Copy only the lines between the one containing "Mokslininkams (398, 23)" and the end of the records, both included, leaving out pictures.
Start of SOURCE MATERIAL
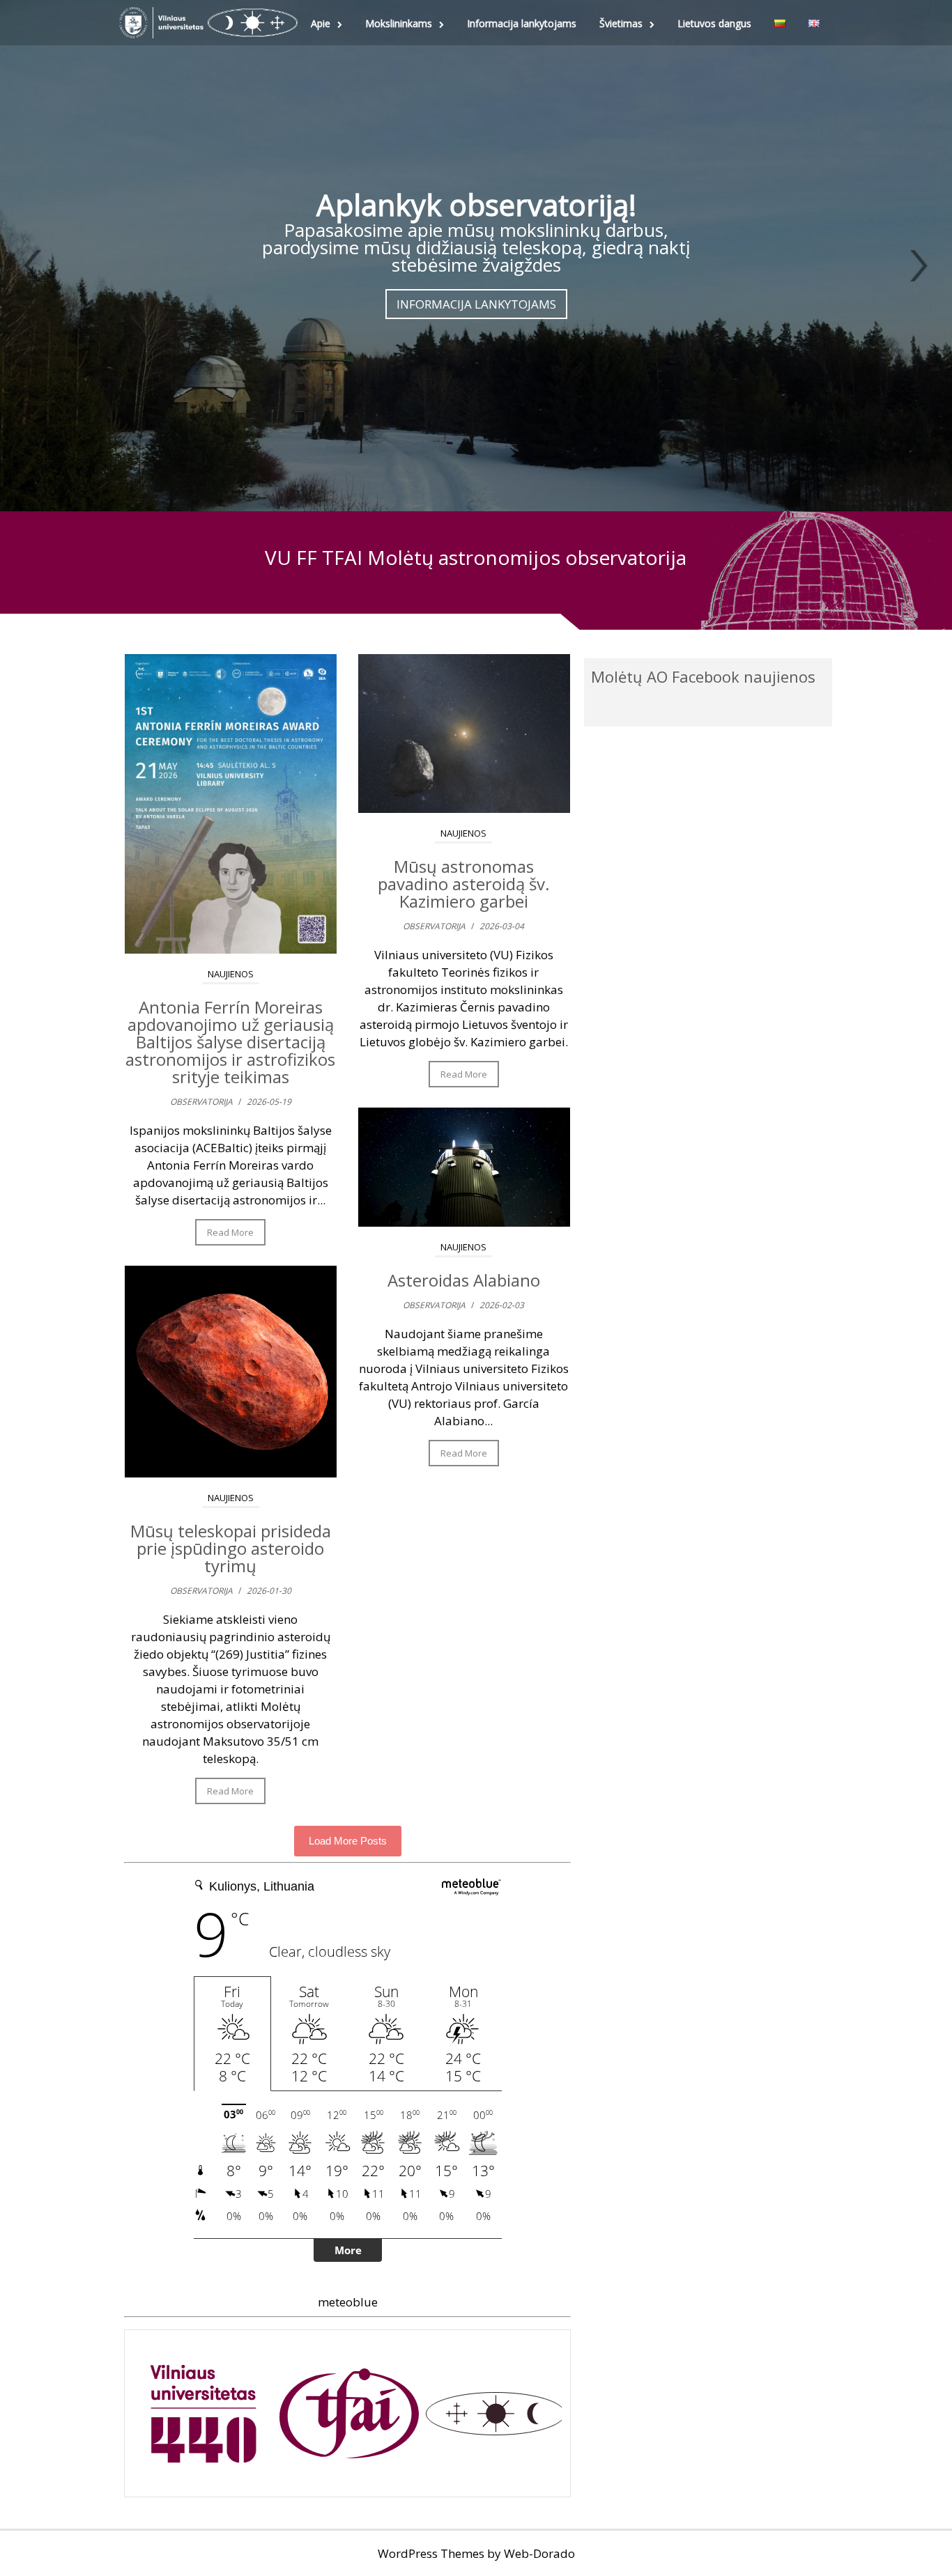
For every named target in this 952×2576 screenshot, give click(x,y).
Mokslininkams (398, 23)
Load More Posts (348, 1841)
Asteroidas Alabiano (463, 1279)
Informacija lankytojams (521, 23)
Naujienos (231, 974)
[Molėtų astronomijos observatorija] (208, 22)
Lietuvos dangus (714, 23)
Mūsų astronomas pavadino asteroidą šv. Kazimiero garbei (464, 884)
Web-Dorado (539, 2553)
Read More (230, 1232)
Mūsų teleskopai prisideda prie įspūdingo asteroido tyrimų (230, 1548)
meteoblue (348, 2302)
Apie (320, 23)
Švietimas (621, 23)
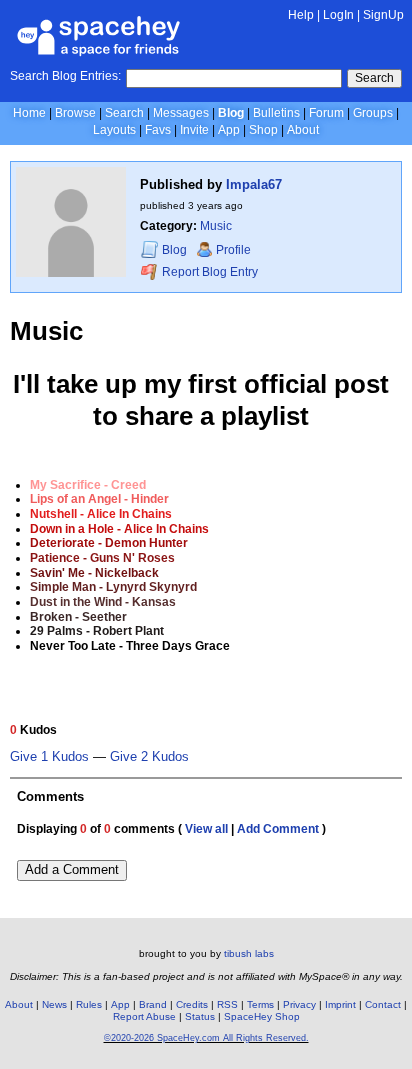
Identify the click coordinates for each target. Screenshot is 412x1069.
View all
End of SOURCE MATERIAL
WORKED SOLUTION:
Mokslininkams (398, 23)
Load More Posts (348, 1841)
Asteroidas Alabiano (463, 1279)
Informacija lankytojams (521, 23)
Naujienos (231, 974)
[Molėtų astronomijos observatorija] (208, 22)
Lietuvos dangus (714, 23)
Mūsų astronomas pavadino asteroidą šv. Kazimiero garbei (464, 884)
Web-Dorado (539, 2553)
Read More (230, 1232)
Mūsų teleskopai prisideda prie įspūdingo asteroido tyrimų (230, 1548)
meteoblue (348, 2302)
Apie (320, 23)
Švietimas (621, 23)
Identify the click coordinates for each target. Screenshot is 412x1069.
View all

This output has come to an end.